Desafios para garantir a vacinação dos brasileiros
Enviada em 13/07/2019
Contra revolta
Em 1904 eclodiu a revolta da vacina na então capital brasileira Rio de Janeiro. Embora as medidas arbitrárias realizadas pelo governo central, que culminou na rebelião, tenham tido efeitos como o controle de epidemias, a obrigatoriedade da vacina foi um marco na saúde pública brasileira. Hoje, entretanto, o que se assiste nas campanhas vacinais é uma queda no número das imunizações, principalmente infantis, muito em decorrência do movimento antivacina.
A priori, nos idos de 1900, o Brasil enfrentava surtos de varíola, patologia com vacina conhecida desde o fim do século XVIII. Apesar da subjugação dos direitos humanos da época, a medida autoritária surtiu efeito e os casos da doença diminuíram. Não obstante, as medidas iniciais de vacinação aperfeiçoaram o Programa Nacional de Imunizações do Brasil, criado na década de 70 é tido como um dos maiores programas no mundo. Á vista disso, é uma eficaz estratégia de saúde pública.
Nesse mesmo viés, o Brasil chegou a receber certificação de país livre do sarampo, após anos de campanhas vacinais. Todavia, a eclosão dos movimentos antivacianais, como o “antivax” criado na Europa e nos EUA, tornaram os desafios relacionados à imunização atribulados e a perda do certificado foi inevitável. Por conseguinte, a queda no número de vacinações está atrelada também a desinformação, tal qual que a vacina pode causar autismo em crianças.
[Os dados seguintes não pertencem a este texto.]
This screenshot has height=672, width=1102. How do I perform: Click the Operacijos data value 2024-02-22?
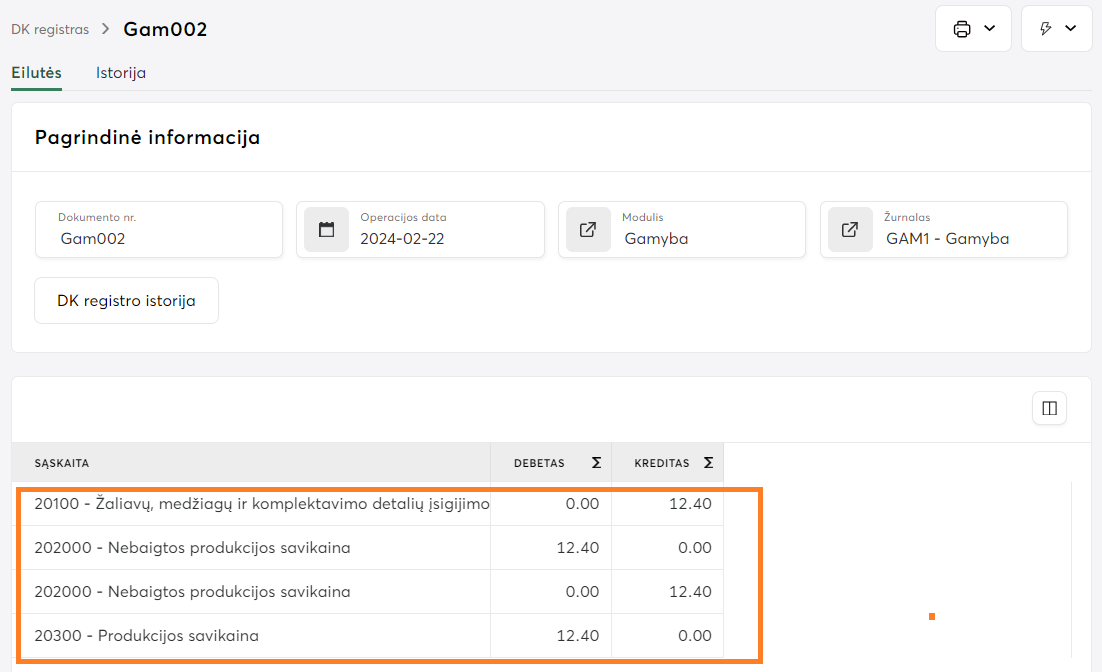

Desse modo, o combate à desinformação deve ser prioridade para alertar os pais sobre a importância da vacinação. Dessa forma, o Estado, que é o responsável pelo bem estar de sua população, deve combater as “fake News”, por meio punições severas para aqueles que as espalham. Ademais, na outra frente da contenda é necessário focar em peças publicitárias sobre a necessidade da imunização infantil e quanto aos malefícios que podem trazer a comunidade na ausência da proteção viral e bacteriana. Destarte, a informação é a melhor contra revolta.